[Opening Data in this exercise section]

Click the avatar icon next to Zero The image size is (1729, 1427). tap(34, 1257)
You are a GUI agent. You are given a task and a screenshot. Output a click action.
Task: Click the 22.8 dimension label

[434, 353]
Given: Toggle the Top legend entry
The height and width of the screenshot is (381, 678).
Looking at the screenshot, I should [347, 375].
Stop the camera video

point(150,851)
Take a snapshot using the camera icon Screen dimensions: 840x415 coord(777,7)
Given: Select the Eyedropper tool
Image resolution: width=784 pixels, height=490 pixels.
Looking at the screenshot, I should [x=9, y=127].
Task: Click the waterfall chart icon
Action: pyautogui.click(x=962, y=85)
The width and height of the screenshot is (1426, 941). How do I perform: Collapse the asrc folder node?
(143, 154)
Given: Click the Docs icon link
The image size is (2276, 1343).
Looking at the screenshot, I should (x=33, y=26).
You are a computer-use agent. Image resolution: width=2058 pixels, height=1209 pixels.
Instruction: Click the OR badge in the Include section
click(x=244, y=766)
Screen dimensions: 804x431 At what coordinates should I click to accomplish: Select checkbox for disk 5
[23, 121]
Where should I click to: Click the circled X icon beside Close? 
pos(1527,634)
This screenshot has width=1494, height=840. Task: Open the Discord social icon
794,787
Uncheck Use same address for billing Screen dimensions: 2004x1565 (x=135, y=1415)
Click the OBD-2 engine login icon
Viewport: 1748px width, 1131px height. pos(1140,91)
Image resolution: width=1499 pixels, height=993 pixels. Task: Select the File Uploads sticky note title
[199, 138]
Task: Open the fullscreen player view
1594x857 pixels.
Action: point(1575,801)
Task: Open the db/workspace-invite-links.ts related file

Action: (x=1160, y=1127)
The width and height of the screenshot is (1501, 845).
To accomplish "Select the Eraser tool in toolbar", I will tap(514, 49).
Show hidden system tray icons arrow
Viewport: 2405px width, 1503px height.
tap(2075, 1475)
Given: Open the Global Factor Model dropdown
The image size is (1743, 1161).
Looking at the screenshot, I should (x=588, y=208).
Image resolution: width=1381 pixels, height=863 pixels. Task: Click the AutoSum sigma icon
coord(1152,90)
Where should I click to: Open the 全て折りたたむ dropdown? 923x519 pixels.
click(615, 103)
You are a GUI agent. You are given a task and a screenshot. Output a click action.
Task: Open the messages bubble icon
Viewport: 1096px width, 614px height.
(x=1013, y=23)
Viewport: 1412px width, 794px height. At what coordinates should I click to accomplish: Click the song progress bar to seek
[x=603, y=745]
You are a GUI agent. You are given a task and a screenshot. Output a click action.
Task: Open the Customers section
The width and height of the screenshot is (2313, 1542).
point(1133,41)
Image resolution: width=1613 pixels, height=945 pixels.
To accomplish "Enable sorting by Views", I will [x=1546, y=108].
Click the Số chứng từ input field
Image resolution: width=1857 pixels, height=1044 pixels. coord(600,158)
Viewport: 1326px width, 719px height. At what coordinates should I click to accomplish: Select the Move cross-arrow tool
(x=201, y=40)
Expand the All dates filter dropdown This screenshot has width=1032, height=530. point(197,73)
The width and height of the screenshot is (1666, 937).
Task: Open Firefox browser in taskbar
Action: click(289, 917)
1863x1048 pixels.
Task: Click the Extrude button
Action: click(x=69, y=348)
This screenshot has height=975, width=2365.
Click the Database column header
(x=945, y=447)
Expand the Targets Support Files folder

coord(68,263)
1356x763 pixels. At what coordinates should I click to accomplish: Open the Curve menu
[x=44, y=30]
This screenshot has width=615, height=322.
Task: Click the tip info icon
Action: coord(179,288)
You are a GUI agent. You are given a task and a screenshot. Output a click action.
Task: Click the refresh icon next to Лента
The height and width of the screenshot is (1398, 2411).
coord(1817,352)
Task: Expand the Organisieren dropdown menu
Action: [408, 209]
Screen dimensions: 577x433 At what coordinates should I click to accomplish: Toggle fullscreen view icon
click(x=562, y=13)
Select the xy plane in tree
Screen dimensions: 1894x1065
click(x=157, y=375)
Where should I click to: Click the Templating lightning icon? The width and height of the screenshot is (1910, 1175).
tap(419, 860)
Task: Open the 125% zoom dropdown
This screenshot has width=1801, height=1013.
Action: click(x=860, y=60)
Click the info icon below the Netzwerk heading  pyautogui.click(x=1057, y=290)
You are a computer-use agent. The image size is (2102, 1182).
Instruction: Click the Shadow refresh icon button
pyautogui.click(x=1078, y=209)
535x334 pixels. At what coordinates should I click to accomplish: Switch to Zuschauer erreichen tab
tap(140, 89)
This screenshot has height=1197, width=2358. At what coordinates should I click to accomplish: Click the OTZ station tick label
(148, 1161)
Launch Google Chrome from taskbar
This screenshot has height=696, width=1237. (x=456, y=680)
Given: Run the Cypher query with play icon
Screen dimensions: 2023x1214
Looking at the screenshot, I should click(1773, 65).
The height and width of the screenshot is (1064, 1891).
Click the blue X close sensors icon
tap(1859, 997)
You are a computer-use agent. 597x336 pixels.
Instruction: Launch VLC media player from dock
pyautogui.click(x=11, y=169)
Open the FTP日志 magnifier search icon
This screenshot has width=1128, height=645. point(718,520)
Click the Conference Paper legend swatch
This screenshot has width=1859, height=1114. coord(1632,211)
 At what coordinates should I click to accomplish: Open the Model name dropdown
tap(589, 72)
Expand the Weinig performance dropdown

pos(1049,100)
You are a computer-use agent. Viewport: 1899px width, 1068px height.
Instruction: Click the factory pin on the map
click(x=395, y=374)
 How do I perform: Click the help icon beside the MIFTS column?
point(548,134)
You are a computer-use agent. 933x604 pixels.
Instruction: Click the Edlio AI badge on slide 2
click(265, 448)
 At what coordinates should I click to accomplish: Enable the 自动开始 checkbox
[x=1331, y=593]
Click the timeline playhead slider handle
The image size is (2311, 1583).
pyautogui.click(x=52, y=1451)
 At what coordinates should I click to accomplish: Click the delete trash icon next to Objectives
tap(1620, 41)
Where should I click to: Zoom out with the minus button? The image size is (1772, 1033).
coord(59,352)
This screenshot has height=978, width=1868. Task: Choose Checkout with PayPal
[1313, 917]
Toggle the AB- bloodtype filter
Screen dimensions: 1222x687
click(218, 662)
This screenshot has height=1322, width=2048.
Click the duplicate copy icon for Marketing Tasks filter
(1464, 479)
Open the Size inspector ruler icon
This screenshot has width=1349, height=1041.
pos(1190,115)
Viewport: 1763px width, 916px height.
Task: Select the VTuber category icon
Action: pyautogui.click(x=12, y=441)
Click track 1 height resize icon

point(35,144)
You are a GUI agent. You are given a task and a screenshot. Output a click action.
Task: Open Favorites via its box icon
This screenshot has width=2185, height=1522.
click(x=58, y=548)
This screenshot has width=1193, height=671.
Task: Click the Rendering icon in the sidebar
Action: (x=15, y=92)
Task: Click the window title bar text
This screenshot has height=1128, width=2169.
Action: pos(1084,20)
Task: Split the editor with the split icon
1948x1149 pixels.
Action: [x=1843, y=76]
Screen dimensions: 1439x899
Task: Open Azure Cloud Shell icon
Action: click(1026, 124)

[Closing Data in this exercise section]

**Try it:**
Each line from the material above that mentions the word "computer" needs to be copied.

**Task response:**
You are a computer-use agent. Image resolution: width=2058 pixels, height=1209 pixels.
You are a computer-use agent. The image size is (2102, 1182).
You are a computer-use agent. 597x336 pixels.
You are a computer-use agent. Viewport: 1899px width, 1068px height.
You are a computer-use agent. 933x604 pixels.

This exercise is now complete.